TASK BRIEF » From the entries below, copy every line where the string "click" appears.

Saved entries:
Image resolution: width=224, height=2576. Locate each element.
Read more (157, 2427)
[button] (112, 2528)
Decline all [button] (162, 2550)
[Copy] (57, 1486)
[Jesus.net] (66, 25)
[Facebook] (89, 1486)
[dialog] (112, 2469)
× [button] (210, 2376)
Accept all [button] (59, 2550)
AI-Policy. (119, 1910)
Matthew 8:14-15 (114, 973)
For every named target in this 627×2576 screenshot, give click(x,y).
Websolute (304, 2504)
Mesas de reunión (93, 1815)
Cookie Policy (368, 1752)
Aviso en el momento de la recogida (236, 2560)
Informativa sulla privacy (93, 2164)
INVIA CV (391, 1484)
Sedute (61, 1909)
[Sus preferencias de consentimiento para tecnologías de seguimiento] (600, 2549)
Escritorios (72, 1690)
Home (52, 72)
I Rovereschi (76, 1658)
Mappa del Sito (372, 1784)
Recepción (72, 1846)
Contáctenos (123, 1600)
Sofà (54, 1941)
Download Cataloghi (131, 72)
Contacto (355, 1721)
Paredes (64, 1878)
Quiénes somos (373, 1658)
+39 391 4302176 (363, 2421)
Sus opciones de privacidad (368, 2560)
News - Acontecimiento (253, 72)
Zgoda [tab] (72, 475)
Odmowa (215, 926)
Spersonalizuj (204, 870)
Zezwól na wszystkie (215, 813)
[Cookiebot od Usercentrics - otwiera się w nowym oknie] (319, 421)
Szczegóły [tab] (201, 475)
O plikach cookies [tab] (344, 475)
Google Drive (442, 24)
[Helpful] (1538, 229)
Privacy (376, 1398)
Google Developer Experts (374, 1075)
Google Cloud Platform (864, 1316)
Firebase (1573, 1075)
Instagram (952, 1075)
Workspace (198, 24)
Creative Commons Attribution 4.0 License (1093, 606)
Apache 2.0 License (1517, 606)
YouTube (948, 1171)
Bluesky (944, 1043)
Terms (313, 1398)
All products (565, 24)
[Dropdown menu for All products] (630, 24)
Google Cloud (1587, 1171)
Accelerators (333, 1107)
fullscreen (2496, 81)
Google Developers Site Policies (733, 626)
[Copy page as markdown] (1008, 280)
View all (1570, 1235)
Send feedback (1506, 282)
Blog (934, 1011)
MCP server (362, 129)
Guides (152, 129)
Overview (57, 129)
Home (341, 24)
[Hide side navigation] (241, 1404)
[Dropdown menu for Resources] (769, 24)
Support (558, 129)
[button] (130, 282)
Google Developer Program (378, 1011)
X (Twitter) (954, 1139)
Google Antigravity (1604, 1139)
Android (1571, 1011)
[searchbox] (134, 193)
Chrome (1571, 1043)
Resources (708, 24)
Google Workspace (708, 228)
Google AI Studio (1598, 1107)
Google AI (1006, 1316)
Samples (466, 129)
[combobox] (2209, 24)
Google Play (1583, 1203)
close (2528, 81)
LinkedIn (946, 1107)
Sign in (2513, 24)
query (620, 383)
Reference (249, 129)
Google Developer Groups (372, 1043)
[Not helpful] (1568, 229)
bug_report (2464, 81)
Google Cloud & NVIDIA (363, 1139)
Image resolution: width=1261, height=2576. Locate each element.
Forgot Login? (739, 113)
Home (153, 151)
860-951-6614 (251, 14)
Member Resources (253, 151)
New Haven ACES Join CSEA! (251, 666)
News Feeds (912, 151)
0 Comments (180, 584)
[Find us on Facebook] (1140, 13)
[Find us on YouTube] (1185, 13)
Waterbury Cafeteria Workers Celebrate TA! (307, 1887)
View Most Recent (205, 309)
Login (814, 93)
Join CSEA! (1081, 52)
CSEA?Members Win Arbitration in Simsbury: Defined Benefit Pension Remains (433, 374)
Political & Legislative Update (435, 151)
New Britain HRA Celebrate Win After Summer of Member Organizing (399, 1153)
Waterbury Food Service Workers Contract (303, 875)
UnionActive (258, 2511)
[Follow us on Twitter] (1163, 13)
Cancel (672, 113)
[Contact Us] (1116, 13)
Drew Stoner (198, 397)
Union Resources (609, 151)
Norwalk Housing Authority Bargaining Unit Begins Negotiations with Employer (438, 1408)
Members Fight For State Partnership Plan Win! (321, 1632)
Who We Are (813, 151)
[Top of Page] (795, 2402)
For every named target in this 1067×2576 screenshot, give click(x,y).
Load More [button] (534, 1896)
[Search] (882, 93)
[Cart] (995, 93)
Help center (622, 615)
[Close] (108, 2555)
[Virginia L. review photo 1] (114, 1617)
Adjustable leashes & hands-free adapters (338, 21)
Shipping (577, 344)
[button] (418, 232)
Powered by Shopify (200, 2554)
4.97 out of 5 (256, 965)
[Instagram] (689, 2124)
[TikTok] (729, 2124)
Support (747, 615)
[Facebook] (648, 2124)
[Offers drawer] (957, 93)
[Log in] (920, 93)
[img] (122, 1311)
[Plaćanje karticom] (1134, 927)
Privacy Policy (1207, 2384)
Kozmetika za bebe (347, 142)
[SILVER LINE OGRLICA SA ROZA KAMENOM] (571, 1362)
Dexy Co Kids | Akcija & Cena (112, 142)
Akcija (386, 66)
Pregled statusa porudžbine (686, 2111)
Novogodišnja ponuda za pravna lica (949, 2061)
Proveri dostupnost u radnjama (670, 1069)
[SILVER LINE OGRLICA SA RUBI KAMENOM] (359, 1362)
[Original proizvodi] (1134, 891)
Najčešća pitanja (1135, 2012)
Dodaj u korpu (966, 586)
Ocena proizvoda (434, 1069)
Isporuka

RESULT FOR THIS EXERCISE »
For every named target in this 627×2576 screenshot, give click(x,y).
For every named target in this 1067×2576 screenshot, give click(x,y).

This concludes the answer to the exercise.